An example of “horizontal” arms control is the case of Soviet-US agreements, mainly in the area of strategic weapons. Itbegan with the mutual agreement on the dismissal of the anti- ballistic systems, continued into the limitation of the most destabilizing weapons and ended with the establishment of ceilings on the levels and types of the allowed weaponry. In 2002, it evolved into the Agreement on the further reduction of the strategic potentials of the USA and Russia. The strategic balance between the two has become “non­provocative” and verifiable: it has established certain unilateral and bilateral verification procedures and generally contributed to the stabilization of the confrontation. The US- Soviet arms control arrangements have played an outstanding role as a means both of limitation of the conflict and of the creation of pre-requisites for the movement toward the end of the confrontation. In the current situation, it helps to keep alive the elements of co-operation between the two nuclear superpowers.
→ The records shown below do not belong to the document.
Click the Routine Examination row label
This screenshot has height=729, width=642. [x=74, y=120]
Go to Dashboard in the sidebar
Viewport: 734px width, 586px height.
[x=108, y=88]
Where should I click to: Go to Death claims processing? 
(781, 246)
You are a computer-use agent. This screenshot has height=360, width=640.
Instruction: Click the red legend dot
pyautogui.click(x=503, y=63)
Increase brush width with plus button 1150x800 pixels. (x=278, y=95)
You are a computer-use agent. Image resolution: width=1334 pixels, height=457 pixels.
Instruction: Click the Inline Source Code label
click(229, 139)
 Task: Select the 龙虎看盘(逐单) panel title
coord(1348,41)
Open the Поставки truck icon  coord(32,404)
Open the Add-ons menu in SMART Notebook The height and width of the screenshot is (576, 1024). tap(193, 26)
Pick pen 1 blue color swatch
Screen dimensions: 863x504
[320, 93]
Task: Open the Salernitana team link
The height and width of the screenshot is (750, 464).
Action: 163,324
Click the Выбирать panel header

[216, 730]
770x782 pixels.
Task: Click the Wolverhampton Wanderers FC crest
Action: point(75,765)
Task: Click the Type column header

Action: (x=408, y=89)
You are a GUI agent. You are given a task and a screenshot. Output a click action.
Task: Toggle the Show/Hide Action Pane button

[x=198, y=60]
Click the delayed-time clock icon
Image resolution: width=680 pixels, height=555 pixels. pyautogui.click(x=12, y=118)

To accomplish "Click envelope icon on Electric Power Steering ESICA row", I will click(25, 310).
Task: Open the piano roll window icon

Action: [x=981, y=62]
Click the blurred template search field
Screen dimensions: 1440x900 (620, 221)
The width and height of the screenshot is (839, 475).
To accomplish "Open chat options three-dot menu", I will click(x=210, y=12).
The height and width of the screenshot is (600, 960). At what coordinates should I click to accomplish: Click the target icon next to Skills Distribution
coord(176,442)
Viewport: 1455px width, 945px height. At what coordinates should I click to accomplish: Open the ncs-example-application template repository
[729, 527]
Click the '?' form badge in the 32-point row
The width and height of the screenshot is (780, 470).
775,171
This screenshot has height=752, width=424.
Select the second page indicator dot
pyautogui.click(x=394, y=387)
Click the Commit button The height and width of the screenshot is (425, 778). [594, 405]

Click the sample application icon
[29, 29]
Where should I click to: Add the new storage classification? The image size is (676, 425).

At the same time, there are some serious changes in this area which demand a thorough consideration and some new approaches. After the abrogation of the Anti-Ballistic Missiles (ABM) treaty of 1972 by the Bush administration in 2003, there is a perspective of deployment of the global US ABM system which to a large extent may take over some of the functions of strategic arms control. It may hurt the positions of Russia since it continued to be loyal to the dead ABM treaty and has stopped the work on its own ABM with the exclusion of the sophisticated anti-aircraft weaponry. The nervous reaction of Moscow to the plans of the deployment of the US anti­missile facilities in Europe demonstrated that the value of the arms control agreements of the period of the end of the Cold War may be compromised (Krahman, 2005).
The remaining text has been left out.